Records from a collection
_ _ _ _ _ _ _

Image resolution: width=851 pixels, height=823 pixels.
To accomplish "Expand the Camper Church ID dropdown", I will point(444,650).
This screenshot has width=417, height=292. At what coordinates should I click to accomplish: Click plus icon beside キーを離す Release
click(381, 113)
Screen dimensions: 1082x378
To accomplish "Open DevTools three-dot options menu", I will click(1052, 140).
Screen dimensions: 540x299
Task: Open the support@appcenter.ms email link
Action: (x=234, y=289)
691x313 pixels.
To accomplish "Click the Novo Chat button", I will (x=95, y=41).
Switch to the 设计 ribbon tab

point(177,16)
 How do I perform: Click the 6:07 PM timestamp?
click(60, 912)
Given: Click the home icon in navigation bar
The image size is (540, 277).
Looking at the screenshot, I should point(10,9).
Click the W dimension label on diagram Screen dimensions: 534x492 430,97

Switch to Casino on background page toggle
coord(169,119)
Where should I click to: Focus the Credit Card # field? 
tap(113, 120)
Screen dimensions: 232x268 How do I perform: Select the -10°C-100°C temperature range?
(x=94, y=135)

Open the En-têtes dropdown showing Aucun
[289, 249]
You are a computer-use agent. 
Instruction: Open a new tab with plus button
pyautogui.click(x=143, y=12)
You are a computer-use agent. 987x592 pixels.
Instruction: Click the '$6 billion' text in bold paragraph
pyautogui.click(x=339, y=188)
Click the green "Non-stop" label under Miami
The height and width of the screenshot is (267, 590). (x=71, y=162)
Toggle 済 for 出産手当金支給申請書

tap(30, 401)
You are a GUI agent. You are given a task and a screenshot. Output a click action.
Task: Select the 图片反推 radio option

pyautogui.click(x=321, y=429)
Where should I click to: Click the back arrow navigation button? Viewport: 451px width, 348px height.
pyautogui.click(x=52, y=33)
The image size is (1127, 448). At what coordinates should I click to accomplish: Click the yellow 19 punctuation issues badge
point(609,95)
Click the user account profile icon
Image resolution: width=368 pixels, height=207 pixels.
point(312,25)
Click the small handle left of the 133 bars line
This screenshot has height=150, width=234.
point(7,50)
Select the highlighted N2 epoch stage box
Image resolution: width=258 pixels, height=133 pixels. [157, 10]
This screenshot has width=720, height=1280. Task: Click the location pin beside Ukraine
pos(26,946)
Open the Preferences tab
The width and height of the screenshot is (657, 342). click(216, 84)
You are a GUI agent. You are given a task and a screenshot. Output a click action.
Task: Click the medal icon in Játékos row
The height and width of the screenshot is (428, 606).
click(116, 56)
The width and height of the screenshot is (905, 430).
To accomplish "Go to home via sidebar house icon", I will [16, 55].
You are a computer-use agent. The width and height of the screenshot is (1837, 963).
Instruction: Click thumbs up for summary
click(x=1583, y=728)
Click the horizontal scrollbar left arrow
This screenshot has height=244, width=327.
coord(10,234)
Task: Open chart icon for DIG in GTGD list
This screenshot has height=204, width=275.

_ _ _ _ _ _ _

### Prompt
In the entries above, the lines from the one bearing "The image size is (540, 277)." up to and including the one bearing "You are a computer-use agent. The" should be transcribed exactly; no other line is wanted.

### Output of the task
The image size is (540, 277).
Looking at the screenshot, I should point(10,9).
Click the W dimension label on diagram Screen dimensions: 534x492 430,97

Switch to Casino on background page toggle
coord(169,119)
Where should I click to: Focus the Credit Card # field? 
tap(113, 120)
Screen dimensions: 232x268 How do I perform: Select the -10°C-100°C temperature range?
(x=94, y=135)

Open the En-têtes dropdown showing Aucun
[289, 249]
You are a computer-use agent. 
Instruction: Open a new tab with plus button
pyautogui.click(x=143, y=12)
You are a computer-use agent. 987x592 pixels.
Instruction: Click the '$6 billion' text in bold paragraph
pyautogui.click(x=339, y=188)
Click the green "Non-stop" label under Miami
The height and width of the screenshot is (267, 590). (x=71, y=162)
Toggle 済 for 出産手当金支給申請書

tap(30, 401)
You are a GUI agent. You are given a task and a screenshot. Output a click action.
Task: Select the 图片反推 radio option

pyautogui.click(x=321, y=429)
Where should I click to: Click the back arrow navigation button? Viewport: 451px width, 348px height.
pyautogui.click(x=52, y=33)
The image size is (1127, 448). At what coordinates should I click to accomplish: Click the yellow 19 punctuation issues badge
point(609,95)
Click the user account profile icon
Image resolution: width=368 pixels, height=207 pixels.
point(312,25)
Click the small handle left of the 133 bars line
This screenshot has height=150, width=234.
point(7,50)
Select the highlighted N2 epoch stage box
Image resolution: width=258 pixels, height=133 pixels. [157, 10]
This screenshot has width=720, height=1280. Task: Click the location pin beside Ukraine
pos(26,946)
Open the Preferences tab
The width and height of the screenshot is (657, 342). click(216, 84)
You are a GUI agent. You are given a task and a screenshot. Output a click action.
Task: Click the medal icon in Játékos row
The height and width of the screenshot is (428, 606).
click(116, 56)
The width and height of the screenshot is (905, 430).
To accomplish "Go to home via sidebar house icon", I will [16, 55].
You are a computer-use agent. The width and height of the screenshot is (1837, 963).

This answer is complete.